Baca Juga: 7 Potret Kenangan Artis bareng Bunda Iffet, Tak Hanya 'Ibu' Bagi Band Slank

Keluhan yang disampaikan Armand bukan hal baru. Masalah royalti memang sudah lama menjadi sorotan. Mulai dari ketidakjelasan mekanisme distribusi, minimnya pelaporan berkala, hingga keterbatasan akses teknologi dalam pelacakan pemutaran lagu menjadi beberapa persoalan utama.

Sejumlah pengamat menilai bahwa sistem LMK dan LMKN masih perlu diperkuat secara tata kelola dan teknologi. Idealnya, setiap musisi bisa melihat data secara real-time tentang kapan dan di mana lagu mereka diputar, serta berapa royalti yang dikumpulkan.

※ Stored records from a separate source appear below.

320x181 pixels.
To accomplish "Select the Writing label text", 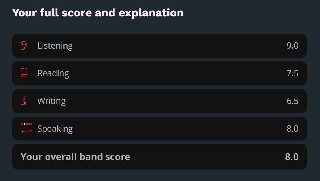I will click(51, 101).
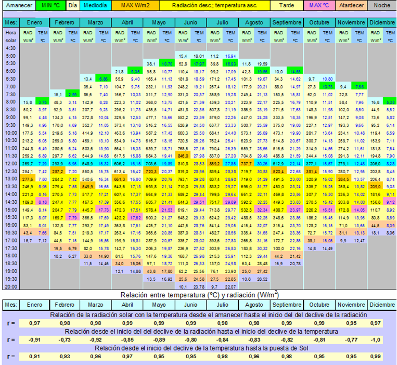Select the pink MAX ºC legend cell
This screenshot has width=397, height=365.
tap(318, 6)
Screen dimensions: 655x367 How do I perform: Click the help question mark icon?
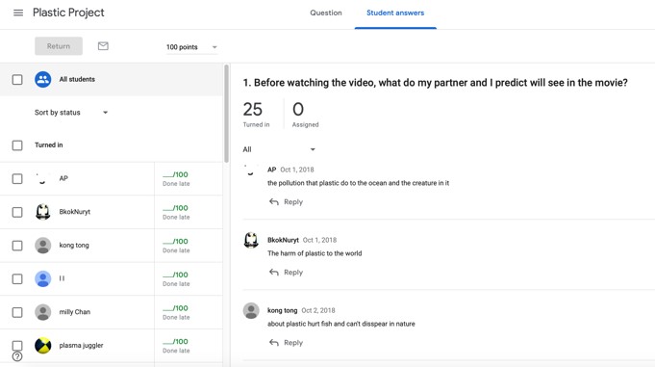[x=17, y=356]
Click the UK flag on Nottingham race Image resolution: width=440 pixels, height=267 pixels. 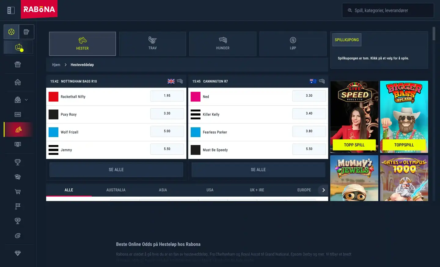pyautogui.click(x=171, y=81)
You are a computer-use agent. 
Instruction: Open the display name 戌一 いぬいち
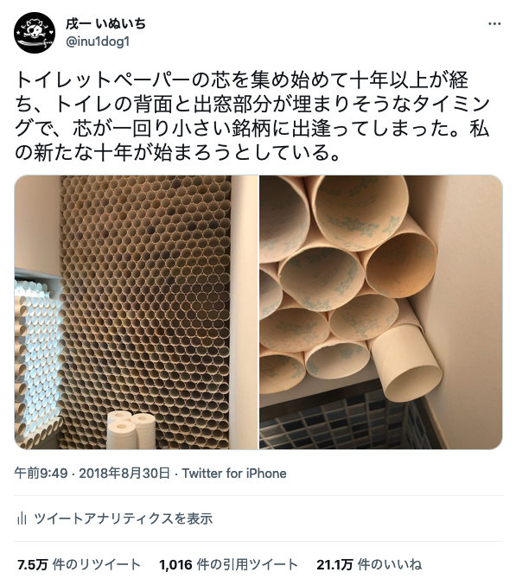tap(105, 24)
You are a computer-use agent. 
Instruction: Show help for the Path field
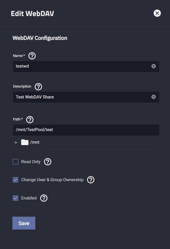30,120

Sayangnya, hingga kini, pelaporan manual dan sistem tertutup masih menjadi kendala besar dalam distribusi royalti yang akuntabel.

Sehubungan dengan polemik soal royalti tersebut, pemerintah, melalui Direktorat Jenderal Kekayaan Intelektual (DJKI) Kementerian Hukum dan HAM, sebenarnya telah melakukan beberapa inisiatif perbaikan. Namun, menurut sejumlah pelaku industri, langkah tersebut masih belum cukup.

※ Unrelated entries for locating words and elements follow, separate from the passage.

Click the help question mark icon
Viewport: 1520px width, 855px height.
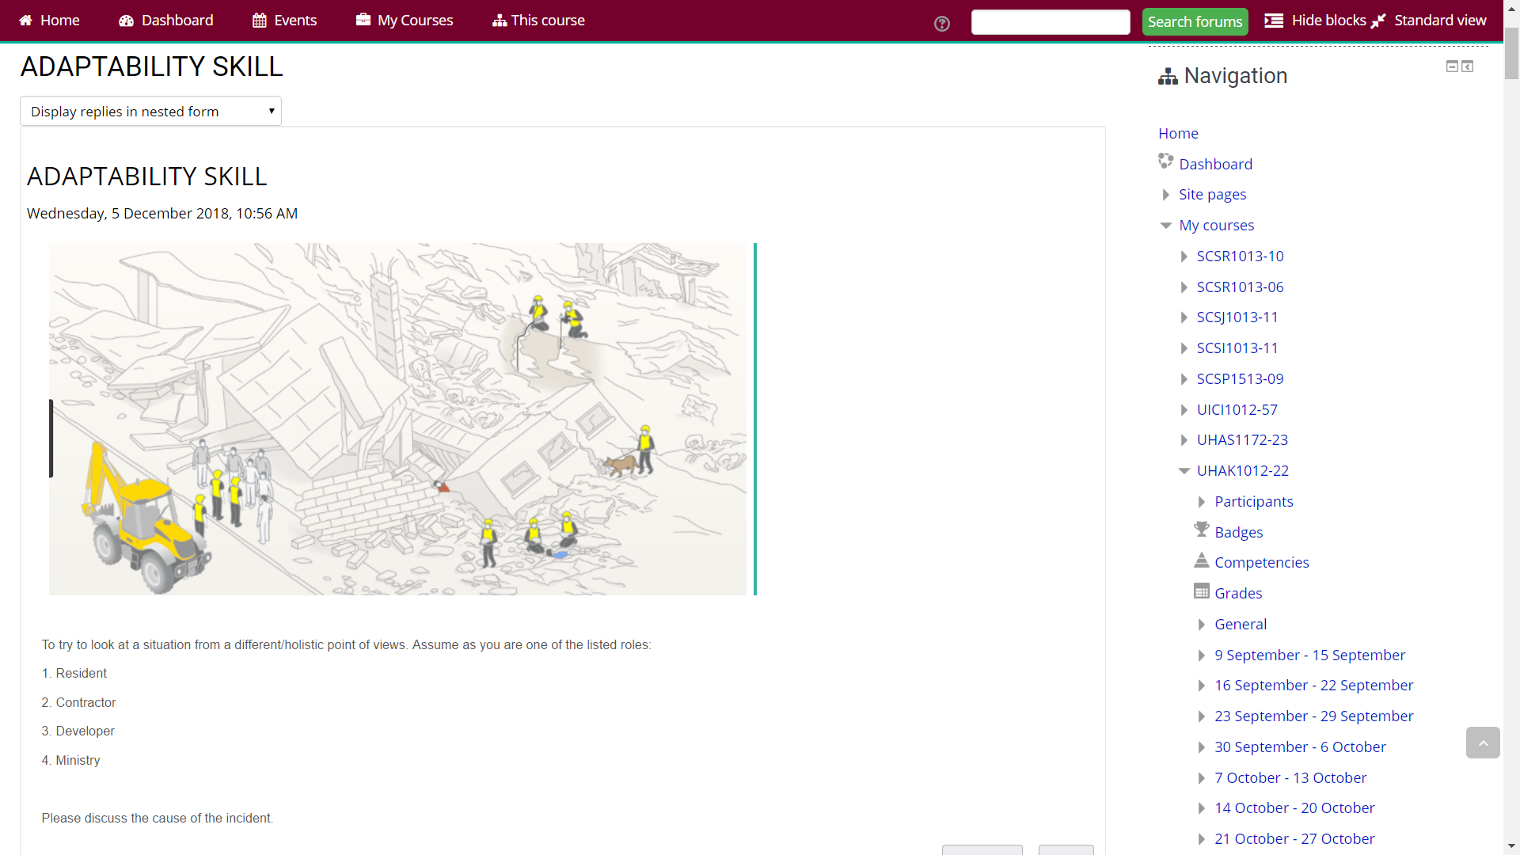coord(941,24)
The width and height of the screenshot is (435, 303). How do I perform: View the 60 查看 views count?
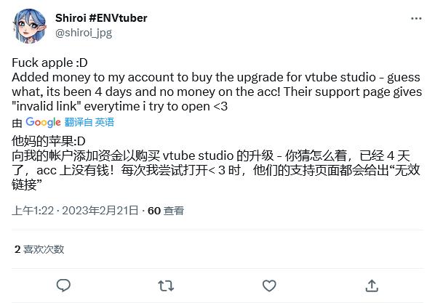click(x=166, y=211)
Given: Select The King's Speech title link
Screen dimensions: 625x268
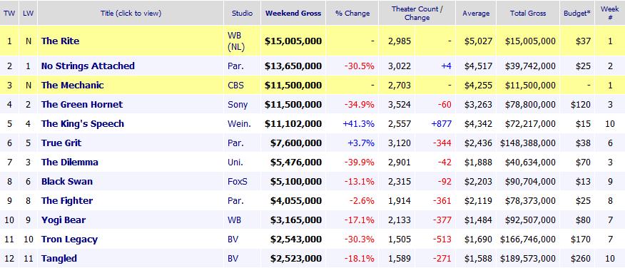Looking at the screenshot, I should point(83,123).
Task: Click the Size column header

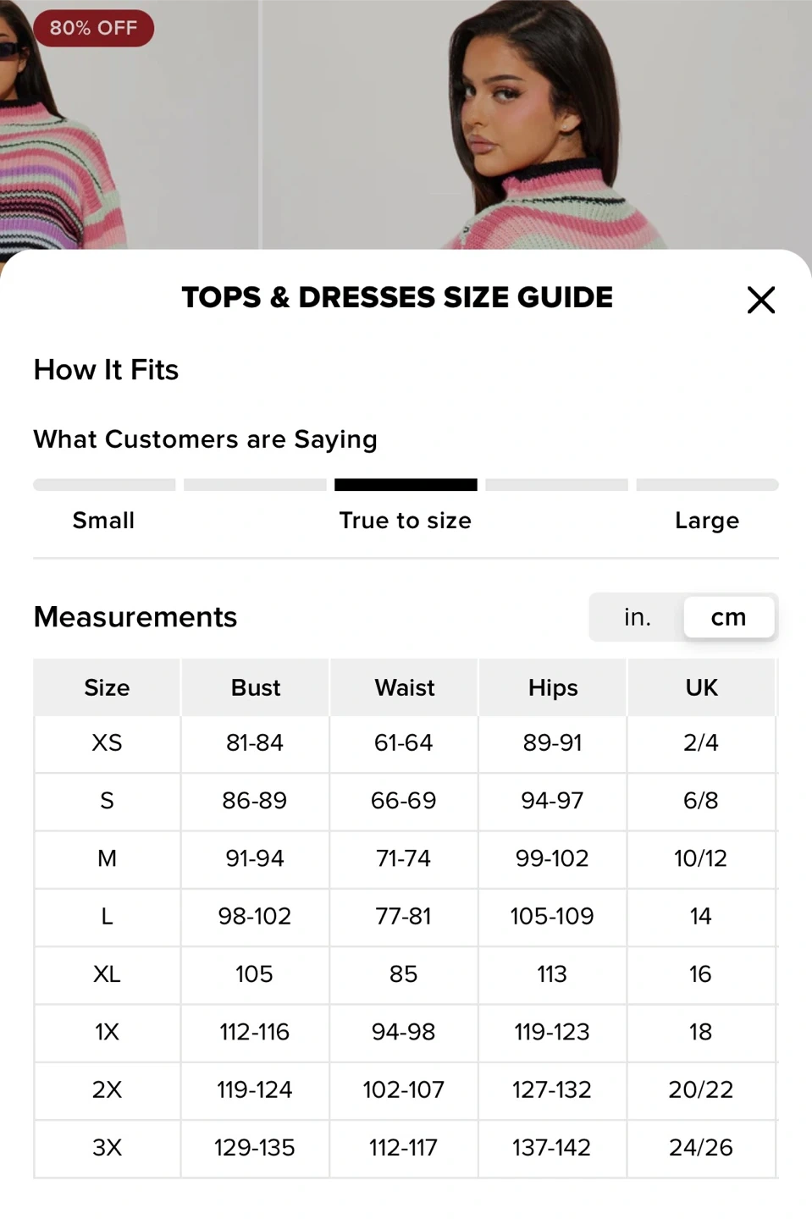Action: point(107,687)
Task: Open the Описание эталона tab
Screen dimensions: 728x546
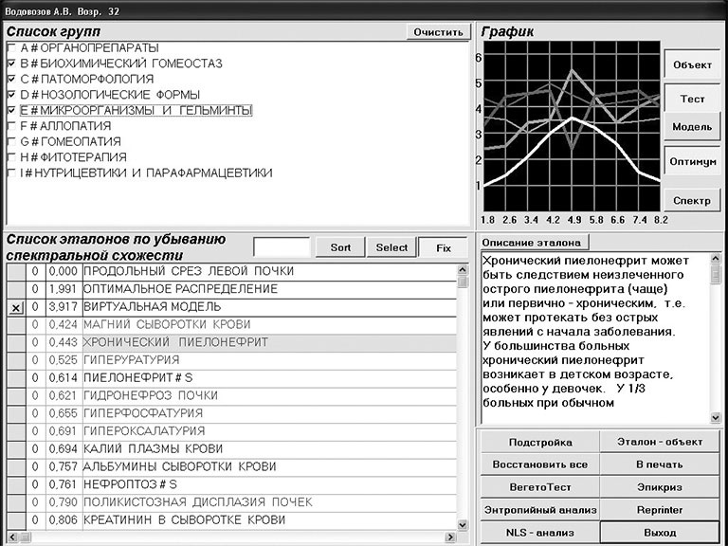Action: pyautogui.click(x=535, y=243)
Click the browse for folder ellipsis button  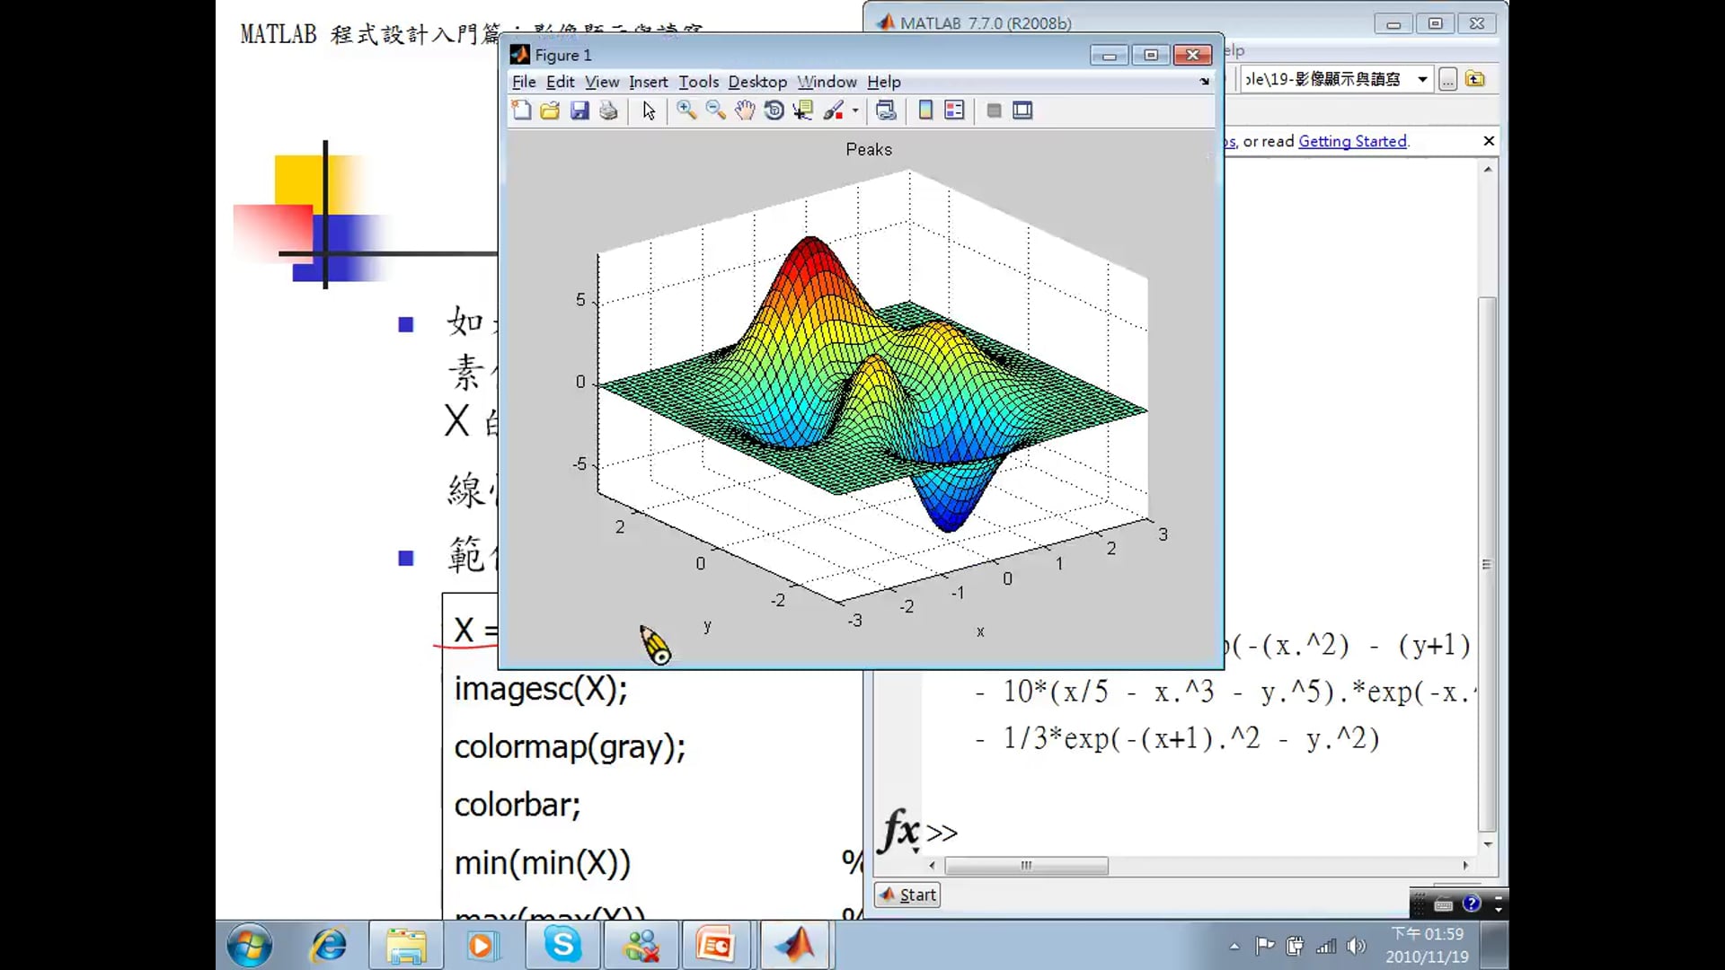(x=1447, y=79)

Beberapa usulan yang muncul antara lain:

  • Audit dan evaluasi menyeluruh terhadap kinerja LMK dan LMKN.
  • Digitalisasi sistem pelaporan dengan teknologi seperti blockchain atau pelacakan metadata secara otomatis.
  • Transparansi dalam kontrak dan distribusi, termasuk akses langsung oleh para musisi terhadap data royalti mereka.
  • Pendidikan publik mengenai kewajiban membayar royalti, khususnya bagi pemilik kafe, hotel, event organizer, dan pelaku usaha lainnya.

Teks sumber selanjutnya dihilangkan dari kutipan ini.